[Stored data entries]
=-=-=
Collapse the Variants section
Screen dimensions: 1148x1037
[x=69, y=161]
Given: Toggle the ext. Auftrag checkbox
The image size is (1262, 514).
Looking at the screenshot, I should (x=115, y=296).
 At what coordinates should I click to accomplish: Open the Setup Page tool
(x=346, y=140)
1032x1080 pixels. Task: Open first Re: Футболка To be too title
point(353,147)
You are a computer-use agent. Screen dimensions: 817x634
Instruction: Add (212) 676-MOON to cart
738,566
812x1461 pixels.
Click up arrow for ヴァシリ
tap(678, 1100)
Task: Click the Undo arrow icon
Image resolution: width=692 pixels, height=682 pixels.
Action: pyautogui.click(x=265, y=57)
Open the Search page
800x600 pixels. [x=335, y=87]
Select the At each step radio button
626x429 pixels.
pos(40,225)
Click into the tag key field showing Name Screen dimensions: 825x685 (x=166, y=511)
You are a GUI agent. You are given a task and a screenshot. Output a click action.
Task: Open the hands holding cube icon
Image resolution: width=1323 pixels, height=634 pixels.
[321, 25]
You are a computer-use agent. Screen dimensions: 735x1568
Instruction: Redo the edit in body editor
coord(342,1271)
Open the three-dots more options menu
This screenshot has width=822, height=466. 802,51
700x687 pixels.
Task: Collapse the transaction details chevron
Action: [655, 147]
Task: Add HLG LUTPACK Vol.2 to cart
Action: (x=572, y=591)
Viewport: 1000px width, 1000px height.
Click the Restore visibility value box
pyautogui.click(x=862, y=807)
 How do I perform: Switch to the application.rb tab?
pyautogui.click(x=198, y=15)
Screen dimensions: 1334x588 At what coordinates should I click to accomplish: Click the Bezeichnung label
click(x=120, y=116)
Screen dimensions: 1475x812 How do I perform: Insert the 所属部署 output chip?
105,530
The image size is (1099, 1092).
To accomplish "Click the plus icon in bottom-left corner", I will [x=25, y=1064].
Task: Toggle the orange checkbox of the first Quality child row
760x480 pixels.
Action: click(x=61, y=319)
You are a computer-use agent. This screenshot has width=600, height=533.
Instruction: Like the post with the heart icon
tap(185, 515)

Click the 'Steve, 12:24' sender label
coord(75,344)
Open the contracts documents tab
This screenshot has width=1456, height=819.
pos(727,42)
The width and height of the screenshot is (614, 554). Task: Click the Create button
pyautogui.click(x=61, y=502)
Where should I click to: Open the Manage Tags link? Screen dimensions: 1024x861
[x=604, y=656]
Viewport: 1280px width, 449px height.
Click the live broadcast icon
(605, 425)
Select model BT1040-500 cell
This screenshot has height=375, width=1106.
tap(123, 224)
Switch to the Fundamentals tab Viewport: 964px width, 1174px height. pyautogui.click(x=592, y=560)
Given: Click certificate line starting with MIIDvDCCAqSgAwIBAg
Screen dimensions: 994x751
=-=-=
Taking the records from the top, repeat each line exactly until you have repeated the line that contains "Click into the".

Collapse the Variants section
Screen dimensions: 1148x1037
[x=69, y=161]
Given: Toggle the ext. Auftrag checkbox
The image size is (1262, 514).
Looking at the screenshot, I should (x=115, y=296).
 At what coordinates should I click to accomplish: Open the Setup Page tool
(x=346, y=140)
1032x1080 pixels. Task: Open first Re: Футболка To be too title
point(353,147)
You are a computer-use agent. Screen dimensions: 817x634
Instruction: Add (212) 676-MOON to cart
738,566
812x1461 pixels.
Click up arrow for ヴァシリ
tap(678, 1100)
Task: Click the Undo arrow icon
Image resolution: width=692 pixels, height=682 pixels.
Action: pyautogui.click(x=265, y=57)
Open the Search page
800x600 pixels. [x=335, y=87]
Select the At each step radio button
626x429 pixels.
pos(40,225)
Click into the tag key field showing Name Screen dimensions: 825x685 (x=166, y=511)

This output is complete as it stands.